Sekitar permulaan abad ke 16, di daerah pesisir Banten sudah ada sekelompok masyarakat
yang menganut agama Islam.
Daerah Banten memiliki beberapa data arkeologi dan sejarah dari masa sebelum Islam masuk
ke daerah ini, sumber data arkeologi menujukan bahwa sebelum Islam masyarakat Banten
hidup pada masa tradisi prasejarah dan tradisi Hindu-Buddha. Tradisi prasejarah ditandai oleh
adanya alat-alat kehidupan sehari-hari dan kepercayaan yang mereka anut, demikian pula
dengan masa kehidupan Hindu dan Buddha ditandai oleh peninggalan Hindu masa itu berupa
prasasti arca Nandi dan benda-benda arkeologi lainnya, serta naskah-naskah kuno yang
mencatat keterangan tentang kehidupan masyarakat pada masa itu.

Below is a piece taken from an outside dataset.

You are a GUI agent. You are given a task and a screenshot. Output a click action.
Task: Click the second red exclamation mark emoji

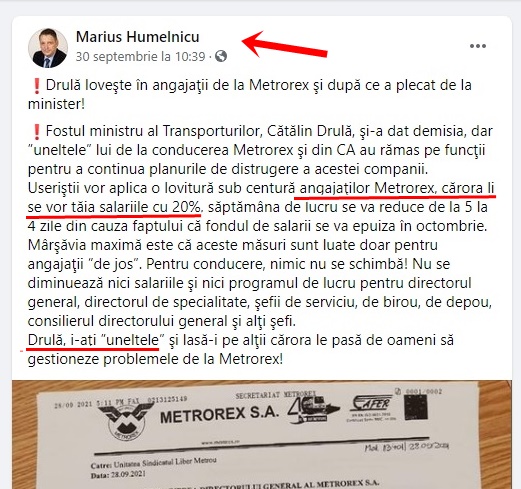pos(37,132)
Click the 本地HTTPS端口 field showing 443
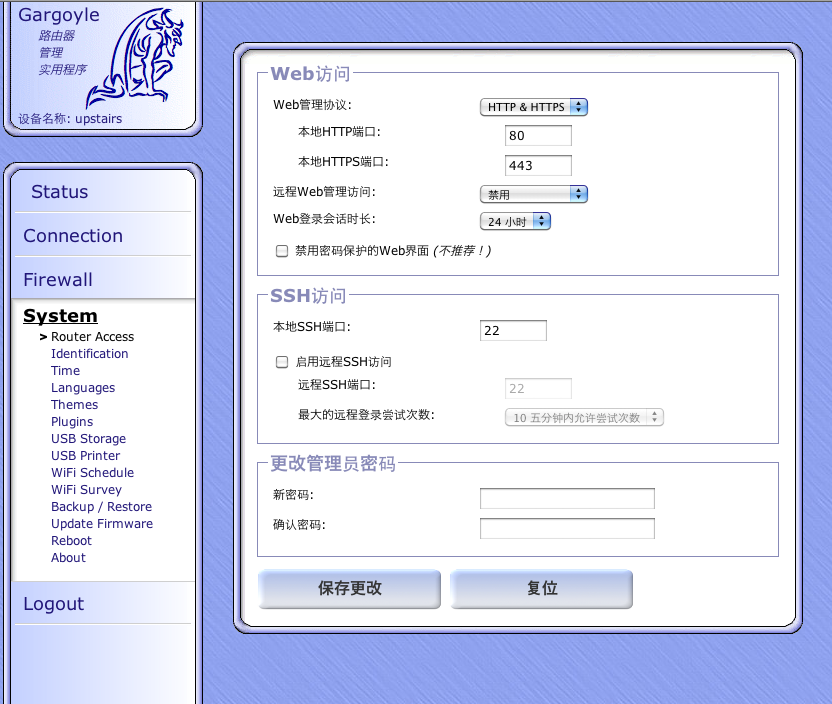832x704 pixels. [538, 166]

Selain itu di Banten terdapat sisa-sisa kebudayaan megalitik tua (4500 SM hingga awal
masehi) seperti menhir di lereng gunung Karang di Padeglang, dolmen dan patung-patung
simbolis dari desa Sanghiang Dengdek di Menes, kubur tempayan di Anyer, kapak batu di
Cigeulis, batu bergores di Ciderasi desa Palanyar Cimanuk, dan lain sebagainya.
(Sukendar;1976:1-6) Penggunaan alat-alat kebutuhan yang dibuat dari perunggu yang
terkenal dengan kebudayaan Dong Son (500-300 SM) juga mempengaruhi penduduk Banten.
Hal ini terlihat dengan ditemukannya kapak corong terbuat dari perunggu di daerah
Pamarayan, Kopo Pandeglang, Cikupa, Cipari dan Babakan Tanggerang.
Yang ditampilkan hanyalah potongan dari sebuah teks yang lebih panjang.